LC-QuAD v1.0 and v2.0 are large-scale QA datasets towards complex questions against knowledge graphs.
The Largescale Complex Question Answering Dataset 1.0 (LC-QuAD 1.0)[1] is a Question Answering dataset with 5000 pairs of question and its corresponding SPARQL query. The target knowledge base is DBpedia, specifically, the April, 2016 version. Please see the original paper for details about the dataset creation process and framework.
This dataset can be downloaded via the link.
Year | Type | F1 | Acc | Reported by | Official Repo |
---|---|---|---|---|---|
2021 | SP-based | 71.8 | - | Zheng et. al. | - |
2020 | SP-based | 74.8 | - | Chen et. al. | Repo |
2019 | IR-based | 33.0 | - | Zheng et. al. | Repo |
2018 | SP-based | 75.0 | - | Zafar et. al. | Repo |
The Largescale Complex Question Answering Dataset 2.0 (LC-QuAD 2.0)[2] is a Large Question Answering dataset with 30,000 pairs of question and its corresponding SPARQL query. The target knowledge base is Wikidata and DBpedia, specifically the 2018 version. Please see our paper for details about the dataset creation process and framework.

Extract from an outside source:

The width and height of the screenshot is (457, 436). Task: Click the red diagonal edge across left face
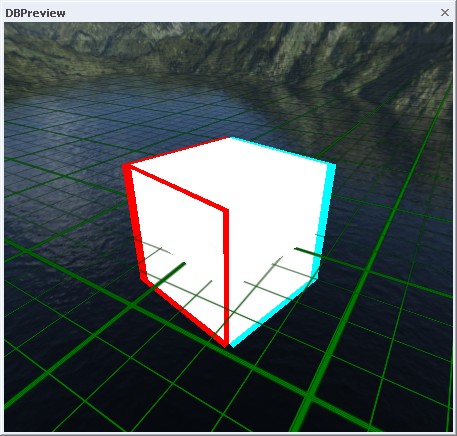coord(177,188)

This dataset can be downloaded via the link.
Year | Type | F1 | Acc | Reported by | Official Repo |
---|
[1] Trivedi, Priyansh, Gaurav Maheshwari, Mohnish Dubey, and Jens Lehmann. Lc-quad: A corpus for complex question answering over knowledge graphs. In International Semantic Web Conference, pp. 210-218. Springer, Cham, 2017.
[2] Dubey, Mohnish, Debayan Banerjee, Abdelrahman Abdelkawi, and Jens Lehmann. Lc-quad 2.0: A large dataset for complex question answering over wikidata and dbpedia. In International semantic web conference, pp. 69-78. Springer, Cham, 2019.